## RECORDS SUPPLIED
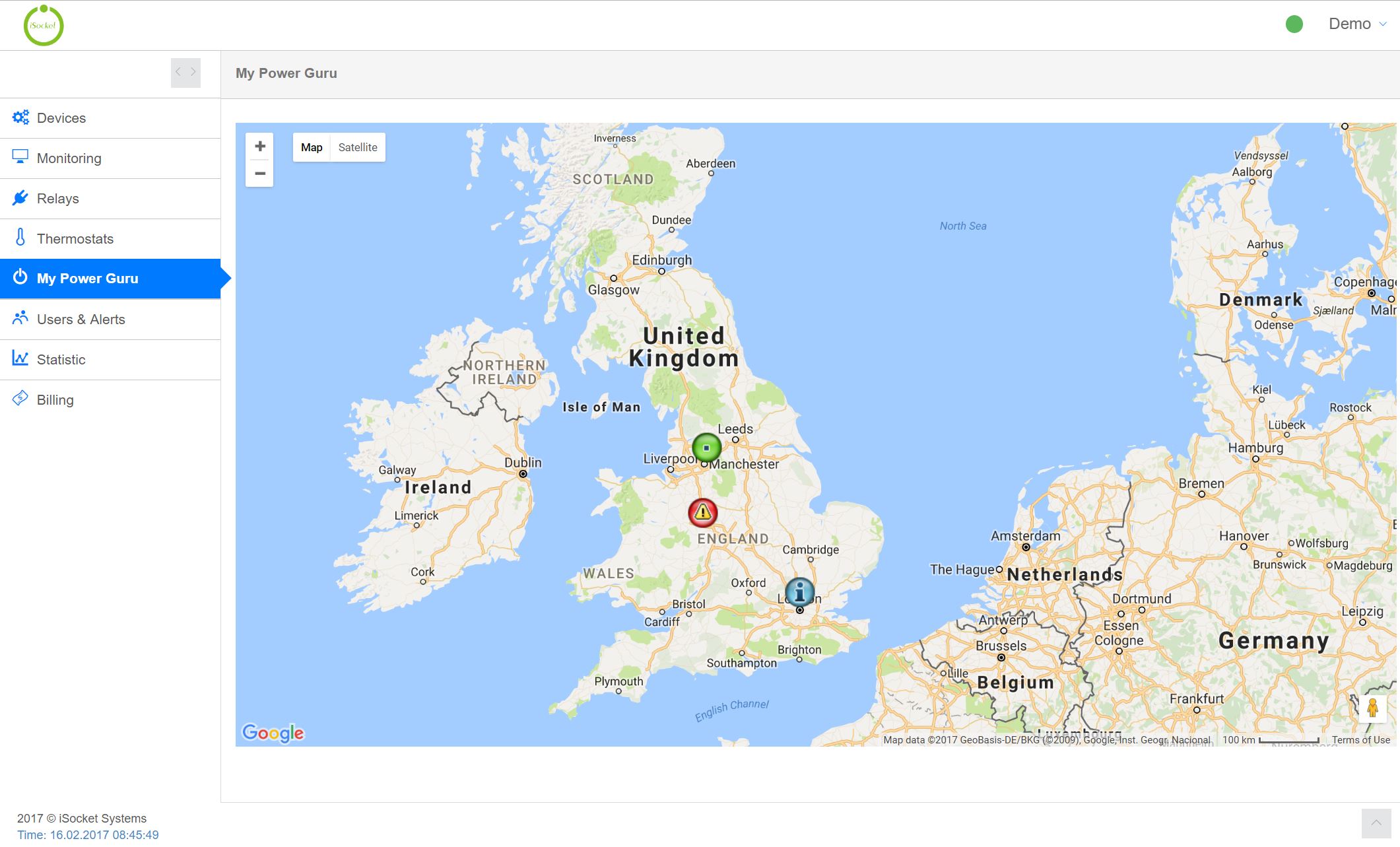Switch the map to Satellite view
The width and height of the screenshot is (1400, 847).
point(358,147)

...

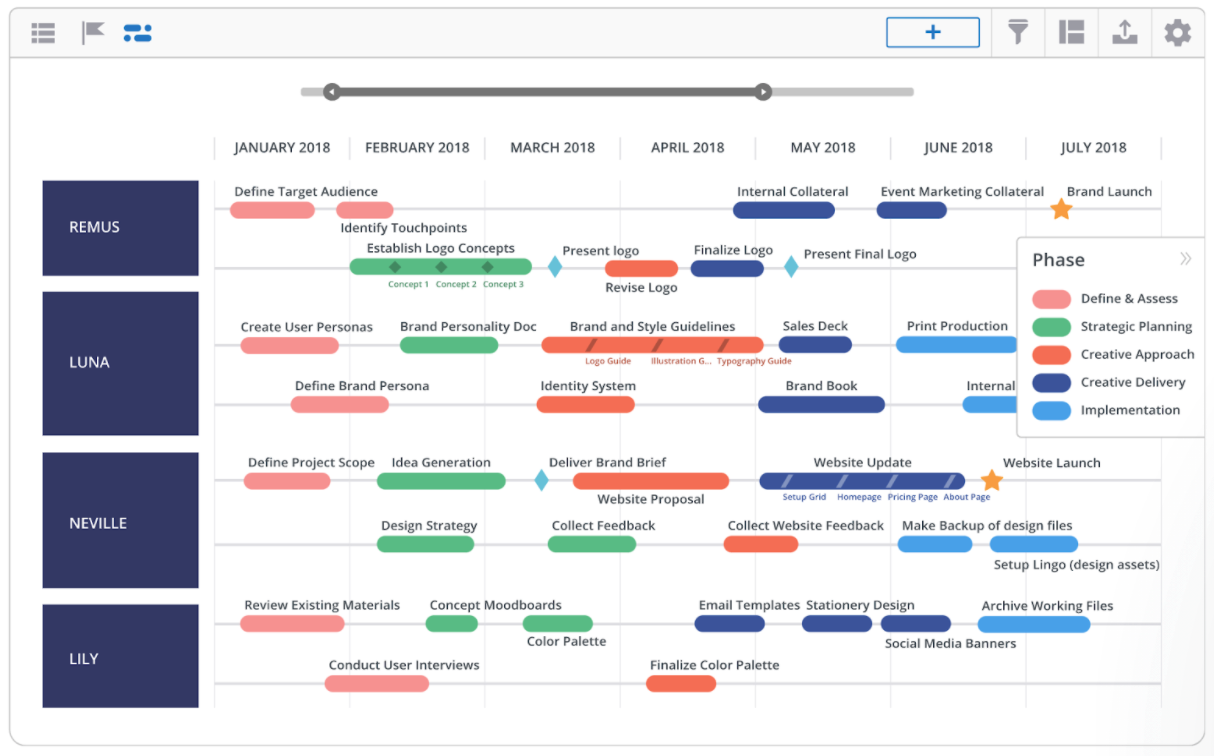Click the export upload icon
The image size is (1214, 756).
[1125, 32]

## PROMPT
Set down, word for word, the records from the line holding "Switch the map to Satellite view" through the line holding "point(358,147)", both lines included. Leave out the pictures.

## CORRECT OUTPUT
Switch the map to Satellite view
The width and height of the screenshot is (1400, 847).
point(358,147)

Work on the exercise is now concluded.